- _WHAT TO WORK ON_
In the records below, find the line with "917x444 pixels. At" and repeat exactly every line from it through the line with "You are a computer-use". Pictures stay out.

- _DATA SUPPLIED_
★ ★ ★ ★ ★
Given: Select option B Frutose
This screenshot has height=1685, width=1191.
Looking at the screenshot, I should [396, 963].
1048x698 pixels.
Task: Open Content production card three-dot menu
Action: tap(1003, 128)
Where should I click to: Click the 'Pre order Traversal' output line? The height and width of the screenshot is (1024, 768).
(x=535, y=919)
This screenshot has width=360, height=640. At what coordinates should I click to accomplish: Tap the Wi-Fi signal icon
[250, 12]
★ ★ ★ ★ ★
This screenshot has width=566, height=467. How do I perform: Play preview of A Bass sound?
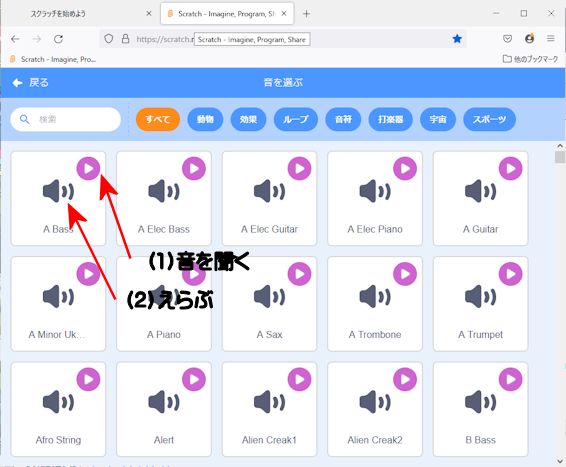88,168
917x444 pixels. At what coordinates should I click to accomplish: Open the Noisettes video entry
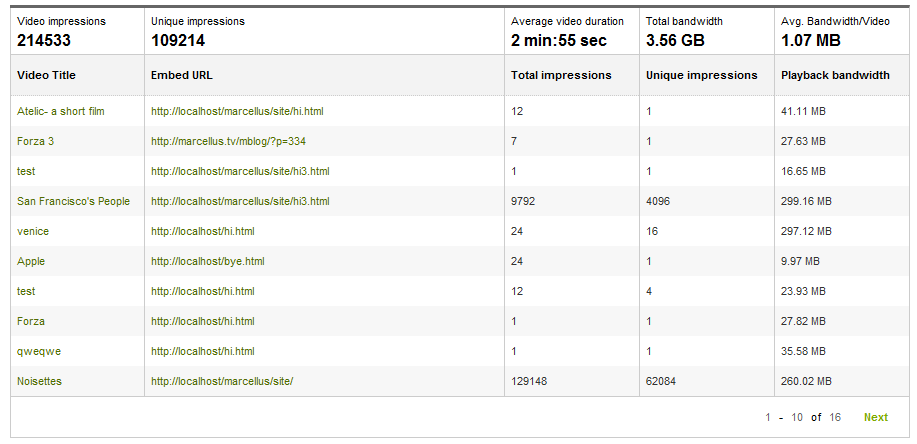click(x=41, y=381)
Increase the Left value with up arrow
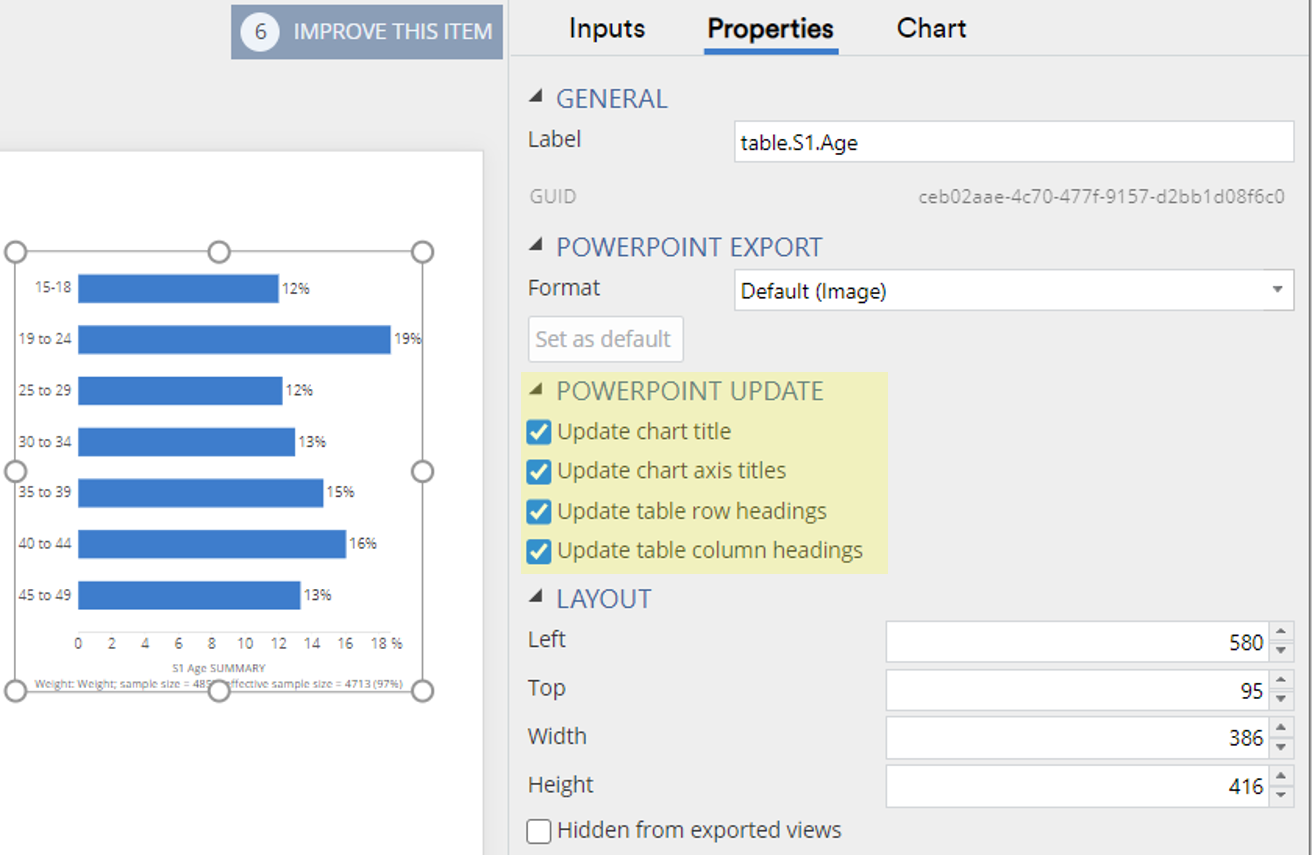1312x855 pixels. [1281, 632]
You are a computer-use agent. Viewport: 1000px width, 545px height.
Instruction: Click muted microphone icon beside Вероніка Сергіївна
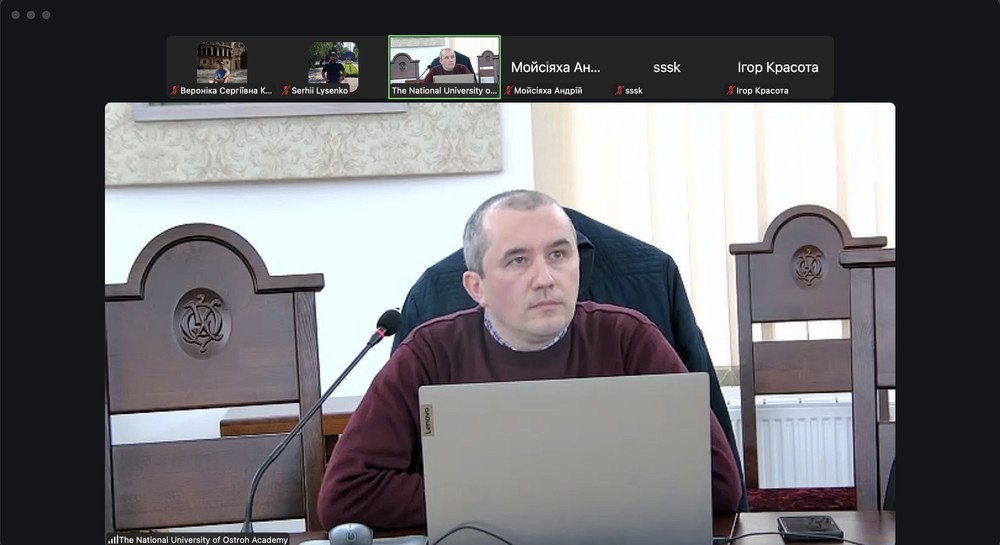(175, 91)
★ ★ ★ ★ ★
- _RESPONSE AREA_
917x444 pixels. At what coordinates should I click to accomplish: Open the Noisettes video entry
click(x=41, y=381)
Increase the Left value with up arrow
1312x855 pixels. [1281, 632]
You are a computer-use agent. Viewport: 1000px width, 545px height.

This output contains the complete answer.